Der Sozialist, June, 1910

"…The realization of Socialism is always possible if a sufficient number of people want it. The realization depends not on the technological state of things, although Socialism when realized will of course look differently and develop differently according to the state of technics; it depends on people and on their spirit…Socialism is possible and impossible at all times; it is possible when the right people are there to will it and to do it; it is impossible when people either don't will it or only supposedly will it, but are not capable of doing it." – Gustav Landauer
"For Socialism", quoted in Martin Buber,
Paths in Utopia
Translated by R.F.C. Hull

We see no violent terms or calls to take up arms against the state in the anarchy of Landauer. He quite correctly understands the state as us, not as an imaginary "them".

To try to smash a state is as foolish as one who, gazing in a mirror, does not like the image she or he sees, and so smashes the mirror.

Notice the use of the term 'fetish' in Landauer's first quote above. Landauer's command of language was exquisite. The Transderivational Morphology in his choice of the term 'fetish' is wholly intentional and masterfully applied.

It is not only, and perhaps not even principally, in our economic behavior that will, gradually, transform society, but also by way of our spiritual and sexual behavior, as determined by our Moral/Spiritual development.

While our interactions with one another as members of the same guilds and unions is very important, it is far more in our faults, failings and foibles as Human beings and in our common need to grow as people that we connect on the profoundest levels.

Alcoholics, for instance, feel a far greater affinity for their fellows in Alcoholics Anonymous than they do for their coworkers who are not recovering alcoholics. Indeed, many express the feeling that other AA members are more their family than their biological families are.
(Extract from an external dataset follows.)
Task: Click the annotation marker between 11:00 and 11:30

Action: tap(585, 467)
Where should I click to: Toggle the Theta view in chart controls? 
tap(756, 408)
The same may be said, of course, for people engaged in other common struggles with ongoing and complex personal issues and problems. Such people are kindred spirits. They are united in sharing a common problem and are interdependent given the fact that they must create the solutions to their problems together, as other members of society are often woefully unequipped to deal with their problems, or even the proximate cause of their problems.
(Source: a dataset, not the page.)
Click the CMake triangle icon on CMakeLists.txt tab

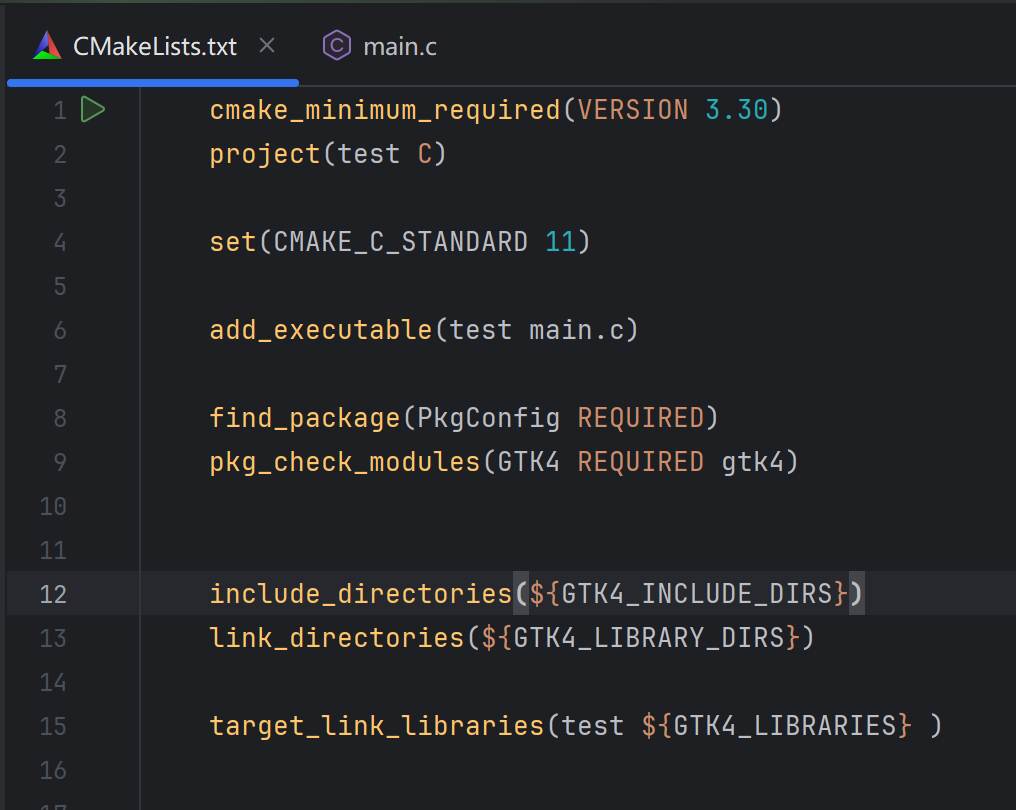pos(46,46)

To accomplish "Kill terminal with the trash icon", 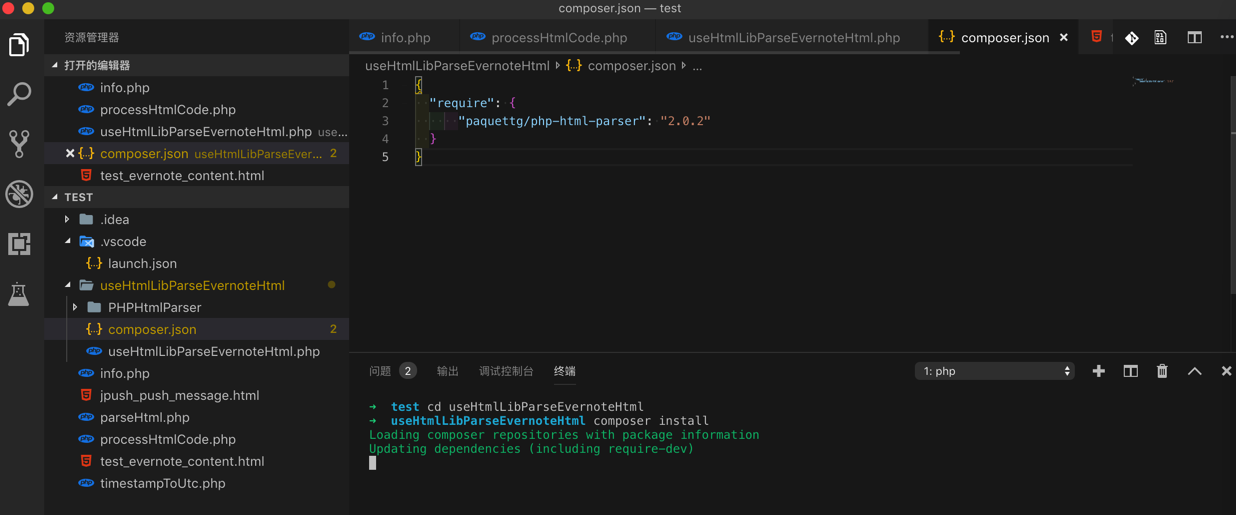I will coord(1162,371).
While "leftists" have always concentrated on considering Human being primarily in their capacities as workers, intentionally ignoring the intangible aspects of Human make-up, it will ultimately be in our recognizing our common Humanity in our personal, and even very personal lives, that will determine the shape our societies take on. The hope for a society that responds to our physical needs in a humane manner rests with our being compassionate toward one another on the more rarified levels of our existence.

The overall form society takes on is a function of how we, all of us, interact with those who we recognize as being our kindred spirits and upon our ability to recognize that we all need maximum succor from society, on the spiritual, intellectual, emotional and physical planes of our existence in order to evolve without suffering.
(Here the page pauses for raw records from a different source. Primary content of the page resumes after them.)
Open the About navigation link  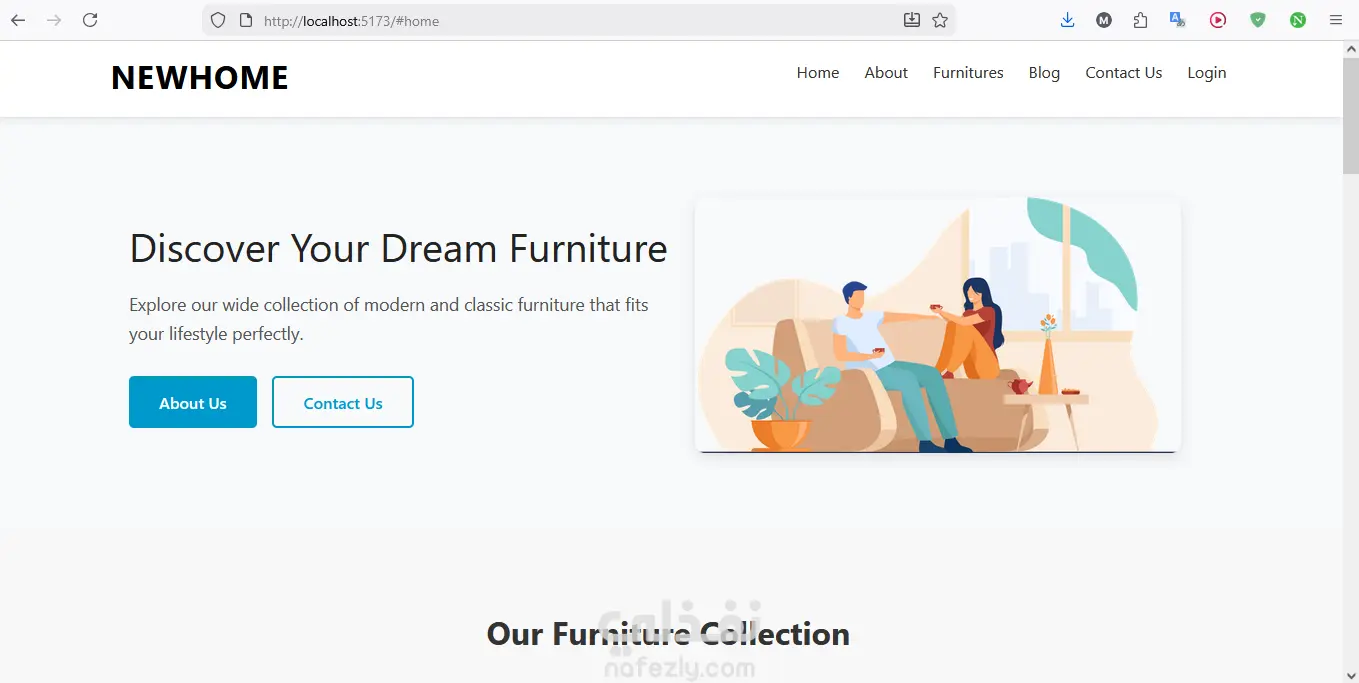(x=886, y=73)
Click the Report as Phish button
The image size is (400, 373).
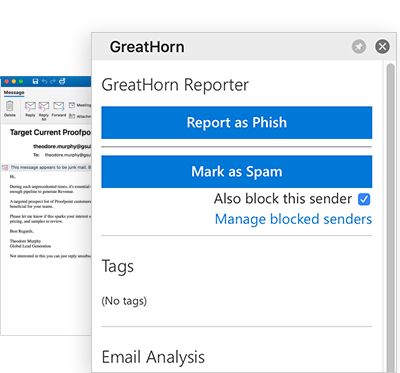[x=237, y=123]
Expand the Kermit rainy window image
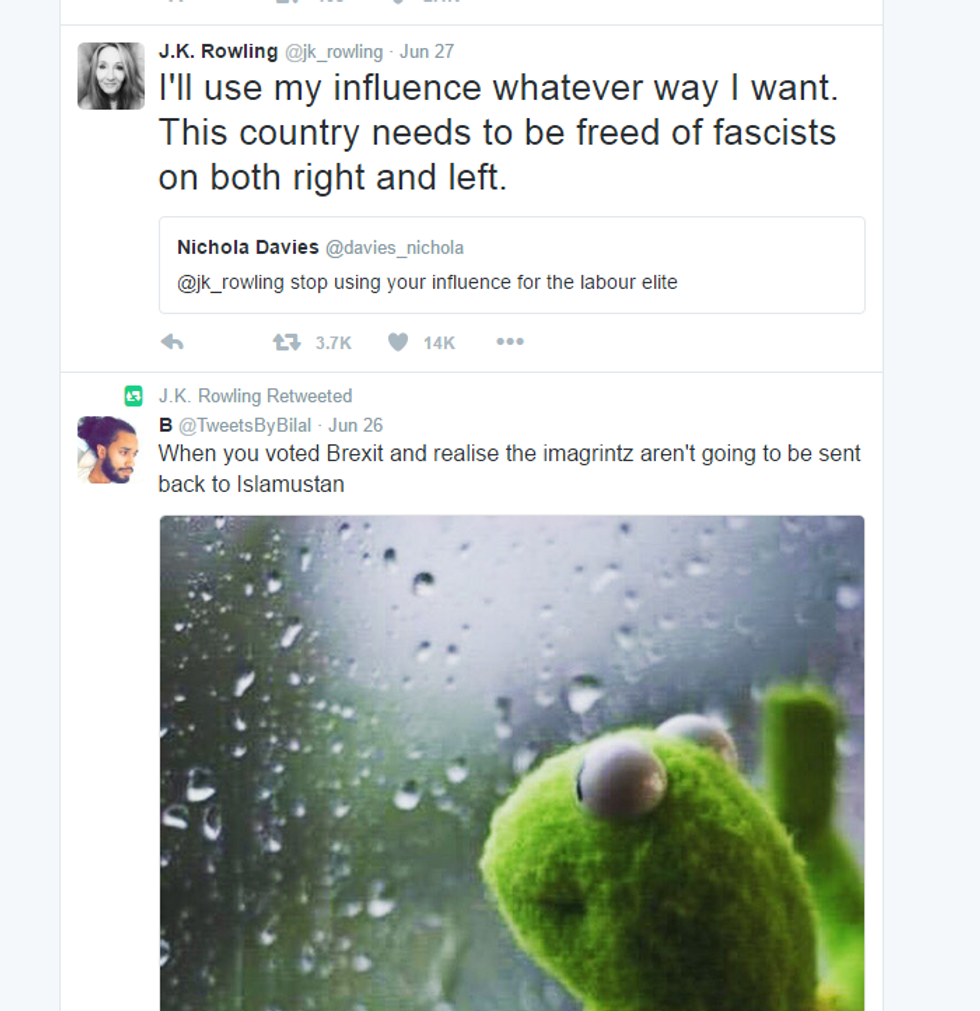Image resolution: width=980 pixels, height=1011 pixels. pyautogui.click(x=512, y=763)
It is far more efficacious to go gently and serenely about the business of improving our interrelations with one another than to bother ourselves with "resistance", "struggle", "overthrow" and the like. Such an approach is, necessarily, counterproductive, as we are doing nothing but waging battle against ourselves in so doing and rendering ourselves incapable of entering into intimate community with others. We might also get ourselves thrown in jail if we are violent and be rendered incapable of being of any use to society whatsoever.

"We are the state, and we shall continue to be the state until we have created the institutions that form a real community and society of men."